# [Verilen Alıştırma]
Haciz ihbarnamesi üzerine yapılan ödemenin iadesi davasına ilişkin aşağıdaki karar metninin devamını yazın.

# [Belge Bölümü]
####
KANITLAR VE GEREKÇE:
-Dava, davacı tarafından davalı tarafın borçlu sıfatına sahip olduğu İstanbul …. İcra Müdürlüğü’nün ….. esas sayılı takip dosyasında davalıya gönderilen haciz ihbarnamesi doğrultusunda dosyaya yapılan ödemenin sehven yapıldığı ve ödeme tarihi itibariyle davalı tarafa muaccel bir borç bulunmadığı iddiası ile ödenen bedelin sebepsiz zenginleşme hükümleri doğrultusunda iadesi istemine ilişkindir.
-Mahkememizce icra dosyası ve haciz ihbarnameleri celp edilerek dosya içerisine alınmış ve taraf delilleri toplanmıştır.
-İstanbul ….. İcra Müdürlüğü’nün …. esas sayılı takip dosyasının celp edilerek incelenmesinde; dava dışı …. Sanayi Ve Ticaret Limited Şirketi tarafından …., …., … Sanayi Ticaret Limited Şirketi, … Sanayi Ticaret Anonim Şirketi aleyhine kambiyo senetlerine özgü haciz yolu ile takip başlatıldığı, takip dayanağının 55.000,00 TL bedelli bono olduğu, takip çıkış miktarının 56.353,15 TL olduğu, takip dosyasında .. Şirketi tarafından 30/07/2022 Tarihinde haciz ihbarnamesi doğrultusunda 76.128,86 TL ödeme yapıldığı, ödemeye ilişkin tarafların reddiyat taleplerinin reddine ilişkin tensip zaptı düzenlendiği, 3. Şahıs …. Şirketi tarafından yapılan işlem şikayeti üzerine İstanbul …. İcra Hukuk Mahkemesi …. sayılı dosyasından verilen karar sonrası yapılan ödemenin alacaklıya reddiyatının yapıldığı görülmektedir.
-İcra ve İflas Kanunu’nun 89/3. Maddesinde “Üçüncü şahıs, haciz ihbarnamesinin kendisine tebliğinden itibaren yedi gün içinde itiraz etmezse, mal yedinde veya borç zimmetinde sayılır ve kendisine gönderilen haciz ihbarnamesine süresinde itiraz etmediği, bu nedenle de malın yedinde veya borcun zimmetinde sayıldığı ikinci bir ihbarname ile bildirilir. Bu ikinci ihbarnamede ayrıca, üçüncü şahsın ihbarnamenin kendisine tebliğinden itibaren yedi gün içinde ikinci fıkrada belirtilen sebeplerle itirazda bulunması, itirazda bulunmadığı takdirde zimmetinde sayılan borcu icra dairesine ödemesi veya yedinde sayılan malı icra dairesine teslim etmesi istenir. İkinci ihbarnameye süresi içinde itiraz etmeyen ve zimmetinde sayılan borcu icra dairesine ödemeyen veya yedinde sayılan malı icra dairesine teslim etmeyen üçüncü şahsa onbeş gün içinde parayı icra dairesine ödemesi veya yedinde sayılan malı teslim etmesi yahut bu süre içinde menfi tespit davası açması, aksi takdirde zimmetinde sayılan borcu ödemeye veya yedinde sayılan malı teslime zorlanacağı bildirilir. Bu bildirimi alan üçüncü şahıs, icra takibinin yapıldığı veya yerleşim yerinin bulunduğu yer mahkemesinde süresi içinde menfi tespit davası açtığına dair belgeyi bildirimin yapıldığı tarihten itibaren yirmi gün içinde ilgili icra dairesine teslim ettiği takdirde, hakkında yürütülen cebri icra işlemleri menfi tespit davası sonunda verilen kararın kesinleşmesine kadar durur. Bu süre içinde 106 ncı maddede belirtilen süreler işlemez. Bu davada üçüncü şahıs, takip borçlusuna borçlu olmadığını veya malın takip borçlusuna ait olmadığını ispat etmeye mecburdur. Üçüncü şahıs açtığı bu davayı kaybederse, mahkemece, dava konusu şeyin yüzde yirmisinden aşağı olmamak üzere bir tazminata mahkûm edilir. Bu fıkraya göre açılacak menfi tespit davaları maktu harca tabidir.” düzenlemesine yer verilmiştir.
####
# [Gösterilen Liste]
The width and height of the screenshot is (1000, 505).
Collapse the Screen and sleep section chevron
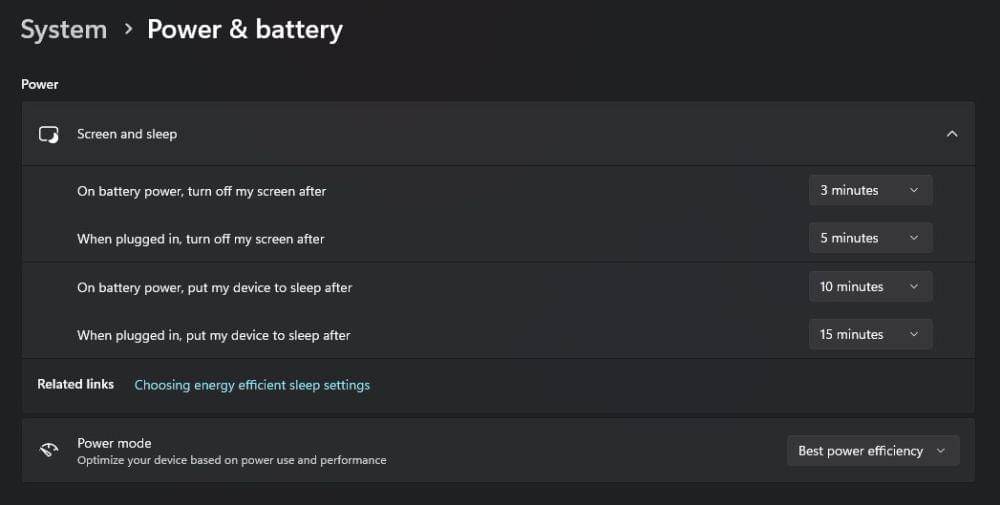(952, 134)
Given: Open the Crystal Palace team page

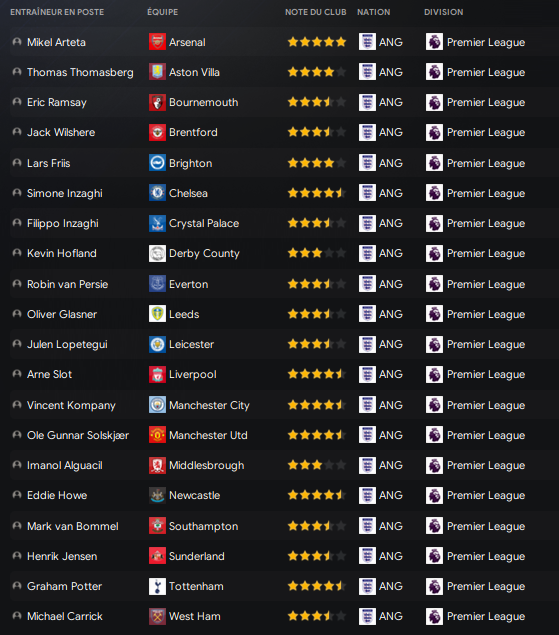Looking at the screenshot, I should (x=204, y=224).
####
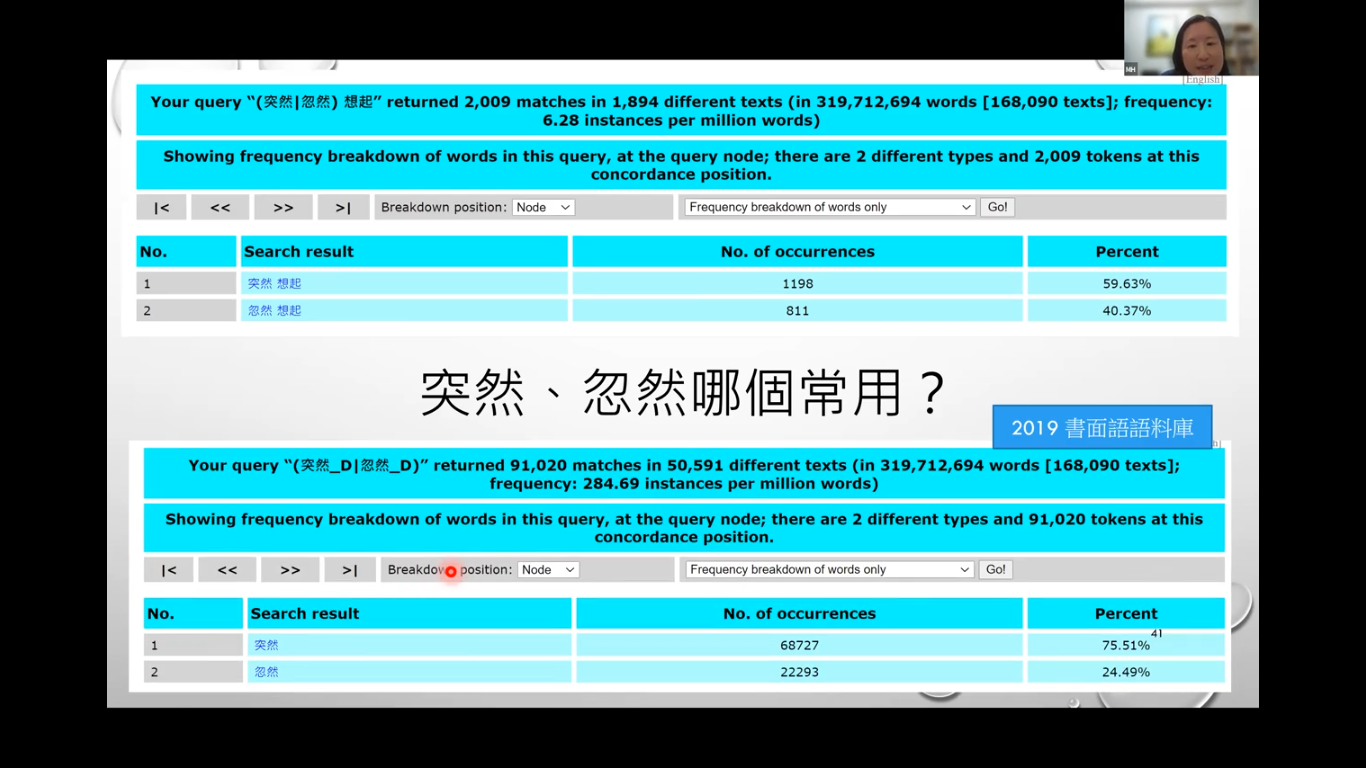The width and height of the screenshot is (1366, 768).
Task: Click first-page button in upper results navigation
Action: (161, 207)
####
# [Yanıt]
Yargıtay ….. Hukuk Dairesi’nin ….E., …K. Sayılı ve 23.01.2013 tarihli ilamında; “…Türk Medeni Kanunun 6. maddesi ve HMK’nın 190. maddesi gereğince iddia sahibi iddiasını ispat etmekle yükümlüdür. Genel kural ve İİK’nın 89. maddesi hükmü böyle olmakla birlikte; somut olayın özelliğine göre ispat yükü yer değiştirebilir. Bu bağlamda, davacı takip borçlusuna borcu bulunmadığını belirtmiş, davalı tarafından verilen cevapta, davacı ile borçlu arasında borcu doğuran bir hukuki ilişkiden söz edilmemiş, sadece davacının borçlu olmadığını ispat etmesi gerektiği ileri sürülmüştür. Şu durumda takip borçlusunun davacıdan alacaklı olduğunu belirten borç doğuran bir ilişkinin davalı (alacaklı) tarafından ileri sürülmesi gerekir. Böyle bir ilişkiye dayanmadan soyut olarak borçlunun davacıdan alacaklı olduğu ileri sürülemez ve bu ilişkinin neye dayalı olduğu açıklanmadan davacıdan borçlu olmadığını ispat etmesi beklenemez. Somut olayda takip alacaklısı olan davalı, soyut alacak iddiasının dayanağını somut olarak göstermemiştir. Dosyada alacağın varlığına ilişkin bilgi ve belge bulunmamaktadır. Davacı üçüncü kişi iddiasını ispat ederken ileri sürdüğü vakıaların aydınlatılması için davalı alacaklının doğruluk ödevine (HMK m.29) uygun hareket ederek takip borçlusunun üçüncü kişiden neden alacaklı olduğunu açıklaması gerekir. Mahkemece bu yönler gözetilmeden ispat yükünün olumsuzu kanıtlama olanağı bulunmayan davacıda olduğunun kabulü ile yazılı şekilde karar verilmesi isabetsiz olup, bozmayı gerektirmiştir…” hususlarına yer verilmiştir.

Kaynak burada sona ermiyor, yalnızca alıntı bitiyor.